== Raw data ==
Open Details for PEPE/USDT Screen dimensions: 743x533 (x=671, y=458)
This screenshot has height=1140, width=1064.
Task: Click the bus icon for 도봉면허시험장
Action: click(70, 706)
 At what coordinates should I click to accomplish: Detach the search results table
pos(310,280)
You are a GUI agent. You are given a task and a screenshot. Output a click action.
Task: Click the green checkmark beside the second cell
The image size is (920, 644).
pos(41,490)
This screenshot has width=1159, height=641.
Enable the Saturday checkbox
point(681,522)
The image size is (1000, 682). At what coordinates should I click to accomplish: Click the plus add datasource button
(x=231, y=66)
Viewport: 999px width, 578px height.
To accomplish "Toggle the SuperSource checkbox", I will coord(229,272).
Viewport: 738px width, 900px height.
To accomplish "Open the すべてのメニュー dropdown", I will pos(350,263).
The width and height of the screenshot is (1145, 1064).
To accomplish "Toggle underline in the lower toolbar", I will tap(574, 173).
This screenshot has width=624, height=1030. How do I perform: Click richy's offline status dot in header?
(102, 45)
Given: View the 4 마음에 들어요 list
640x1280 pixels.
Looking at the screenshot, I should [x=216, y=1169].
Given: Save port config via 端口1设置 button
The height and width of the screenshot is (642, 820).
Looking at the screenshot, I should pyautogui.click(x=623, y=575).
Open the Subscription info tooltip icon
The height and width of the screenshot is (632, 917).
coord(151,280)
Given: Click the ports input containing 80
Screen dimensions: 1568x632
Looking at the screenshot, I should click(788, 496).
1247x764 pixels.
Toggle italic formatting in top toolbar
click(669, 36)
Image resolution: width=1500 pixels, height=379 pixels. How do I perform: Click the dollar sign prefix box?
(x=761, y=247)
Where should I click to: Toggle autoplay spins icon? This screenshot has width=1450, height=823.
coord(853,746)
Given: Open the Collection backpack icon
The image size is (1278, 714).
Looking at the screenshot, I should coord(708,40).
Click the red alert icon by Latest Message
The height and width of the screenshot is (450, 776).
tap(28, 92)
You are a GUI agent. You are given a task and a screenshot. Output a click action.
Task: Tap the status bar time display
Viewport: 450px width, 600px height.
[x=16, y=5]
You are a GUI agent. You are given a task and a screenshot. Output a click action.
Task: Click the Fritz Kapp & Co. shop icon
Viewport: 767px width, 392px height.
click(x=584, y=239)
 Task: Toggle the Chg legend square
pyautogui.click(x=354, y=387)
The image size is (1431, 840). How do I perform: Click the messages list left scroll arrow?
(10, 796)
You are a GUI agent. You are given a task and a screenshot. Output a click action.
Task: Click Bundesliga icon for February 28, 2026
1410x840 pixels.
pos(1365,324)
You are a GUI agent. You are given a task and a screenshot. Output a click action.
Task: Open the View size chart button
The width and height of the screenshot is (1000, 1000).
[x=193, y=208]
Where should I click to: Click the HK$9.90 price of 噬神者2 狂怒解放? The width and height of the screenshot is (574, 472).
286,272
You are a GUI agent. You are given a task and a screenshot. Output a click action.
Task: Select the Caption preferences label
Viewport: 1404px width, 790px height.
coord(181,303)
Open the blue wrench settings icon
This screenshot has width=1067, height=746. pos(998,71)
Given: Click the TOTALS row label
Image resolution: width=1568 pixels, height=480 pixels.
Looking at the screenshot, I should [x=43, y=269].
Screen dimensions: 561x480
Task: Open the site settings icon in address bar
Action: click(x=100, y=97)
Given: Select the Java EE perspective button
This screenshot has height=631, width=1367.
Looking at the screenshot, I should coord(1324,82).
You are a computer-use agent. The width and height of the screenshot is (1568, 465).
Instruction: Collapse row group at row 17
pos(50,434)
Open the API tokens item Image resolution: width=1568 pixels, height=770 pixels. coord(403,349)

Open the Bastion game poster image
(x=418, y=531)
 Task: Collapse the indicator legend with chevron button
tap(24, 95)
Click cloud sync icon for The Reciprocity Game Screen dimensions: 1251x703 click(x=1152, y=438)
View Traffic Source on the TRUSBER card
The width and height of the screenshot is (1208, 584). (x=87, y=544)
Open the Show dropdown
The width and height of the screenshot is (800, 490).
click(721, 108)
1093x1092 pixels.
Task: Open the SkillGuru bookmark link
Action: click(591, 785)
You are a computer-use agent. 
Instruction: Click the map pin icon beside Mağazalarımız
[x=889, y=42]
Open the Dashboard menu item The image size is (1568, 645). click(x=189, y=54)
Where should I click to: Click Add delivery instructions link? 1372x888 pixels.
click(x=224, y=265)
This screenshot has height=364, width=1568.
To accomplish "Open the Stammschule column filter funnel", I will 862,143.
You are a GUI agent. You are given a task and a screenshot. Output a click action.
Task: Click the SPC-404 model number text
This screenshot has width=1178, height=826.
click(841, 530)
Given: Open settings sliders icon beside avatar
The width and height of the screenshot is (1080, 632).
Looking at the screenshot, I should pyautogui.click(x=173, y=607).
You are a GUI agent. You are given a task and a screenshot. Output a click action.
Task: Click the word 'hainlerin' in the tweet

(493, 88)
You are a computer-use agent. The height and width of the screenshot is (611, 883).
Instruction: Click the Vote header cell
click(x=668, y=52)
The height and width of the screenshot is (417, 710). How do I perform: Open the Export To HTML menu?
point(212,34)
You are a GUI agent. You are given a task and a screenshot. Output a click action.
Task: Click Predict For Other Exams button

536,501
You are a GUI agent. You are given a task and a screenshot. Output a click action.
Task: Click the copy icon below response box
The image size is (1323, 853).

== Activity ==
The response must hold only the lines above from the line with "Instruction: Collapse row group at row 17" through the line with "Click cloud sync", each copied exactly, both ends kept.

== Answer area ==
Instruction: Collapse row group at row 17
pos(50,434)
Open the API tokens item Image resolution: width=1568 pixels, height=770 pixels. coord(403,349)

Open the Bastion game poster image
(x=418, y=531)
 Task: Collapse the indicator legend with chevron button
tap(24, 95)
Click cloud sync icon for The Reciprocity Game Screen dimensions: 1251x703 click(x=1152, y=438)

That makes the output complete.